TRU professors collaborate for a second COVID-19 research project

Science and Law partnership seeks to understand the impact on those with disabilities in care homes

Dr. Ruby Dhand, Faculty of Law. (TRU Newsroom)

In collaboration with ARCH Disability Centre, TRU with the help of the University of Windsor will pursue a new research project on the effects of COVID-19.

TRU’s Dr. Ruby Dhand, a professor in the Faculty of Law, has partnered with Dr. Dipesh Prema, a TRU chemistry professor, and Dr. Tess Sheldon, a law professor from the University of Windsor are not focusing on traditional COVID-19 topics but is seeking to understand what barriers to justice those with severe disabilities in long-term care homes are facing due to the pandemic.

The research is being done in partnership with ARCH Disability Law Centre and is funded by the government of Canada’s Social Sciences and Humanities Research Council. 

Taking place over the next year, 12 TRU students will act as research assistants to the project.

According to Dhand, the ongoing pandemic has highlighted an urgent need for multidisciplinary research that contributes to law reform and scientific policy reform.

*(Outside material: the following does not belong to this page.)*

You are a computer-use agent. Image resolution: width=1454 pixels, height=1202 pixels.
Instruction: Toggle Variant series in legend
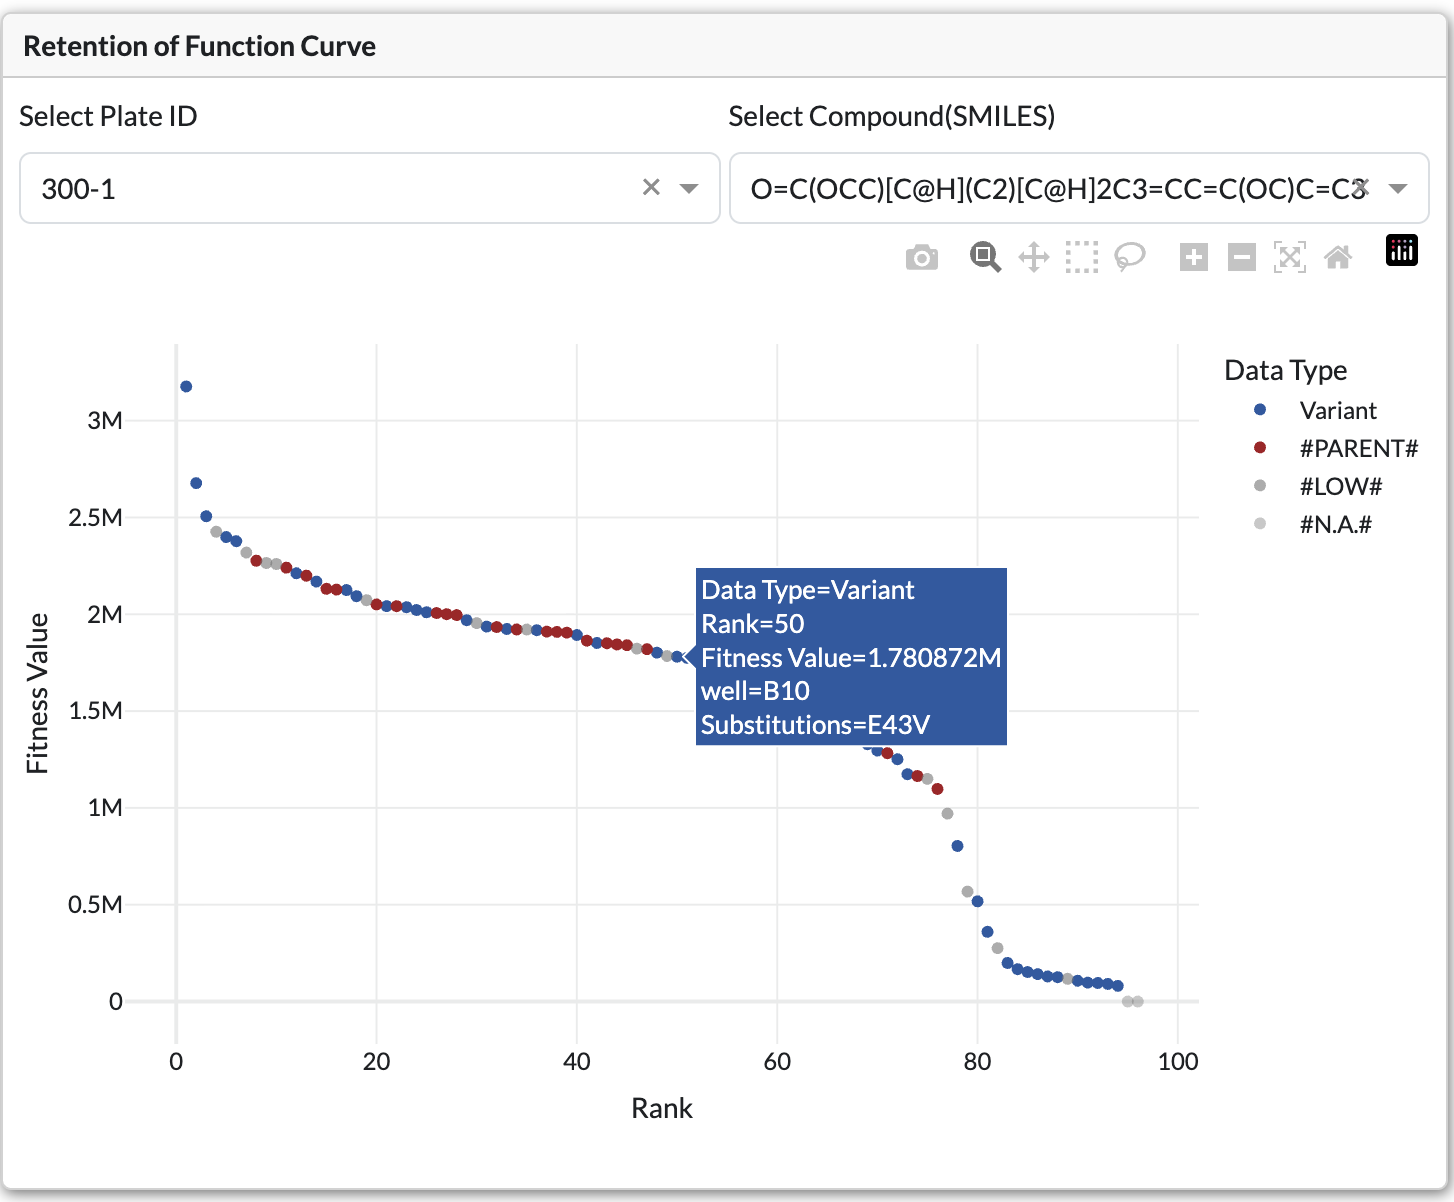(1337, 410)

“I am so proud that we get to collaborate with ARCH, and to form this partnership at such a critical moment where we can create disability-informed legal responses to the pandemic,” Dhand said, whose research program broadly explores issues relating to access to justice. “We know these community organizations are going to use this research to increase access to justice and that is going to impact the people who need it the most.”

Dr. Dipesh Prema, Department of Chemistry. (TRU Newsroom)

Some of the barriers to justice include visitor bans, lockdowns, and reductions in services that those who live in long-term care facilities depend on. The team also wants to highlight discrimination through the rationing of ventilators and intensive care treatment, which has deprioritized people with disabilities.

“People with disabilities have been silenced and deprioritized. We have identified a need to increase access to justice among this vulnerable population,” Dhand said.

 “It is very exciting to be able to support ARCH in this way, as they have been leading litigation regarding visitor bans, access to community support and health care, all of which challenges the idea of ableism and disability injustice,” Dhand said.

This is not the first time Dhand and Prema have partnered for pandemic related research. The two are also collaborating on a project that investigates access to justice for those with both mental health and substance abuse issues in the province’s mental health and substance abuse facilities, as well as prisons.

Making the projects unique is the scientific lens brought by Prema. The collaboration addresses a knowledge gap that exists between science and the law. 

“Lawyers are often concerned about the science behind some of these policies,” Prema said, who refers to the use of personal protective equipment (PPE) and its impact on virus transmission as just one example of science informing policy.

“Ultimately, we would like to create a TRU Science and Law research centre, a hub where all of these questions can be answered, and where students who are studying in science or law could participate in multidisciplinary research,” Prema said.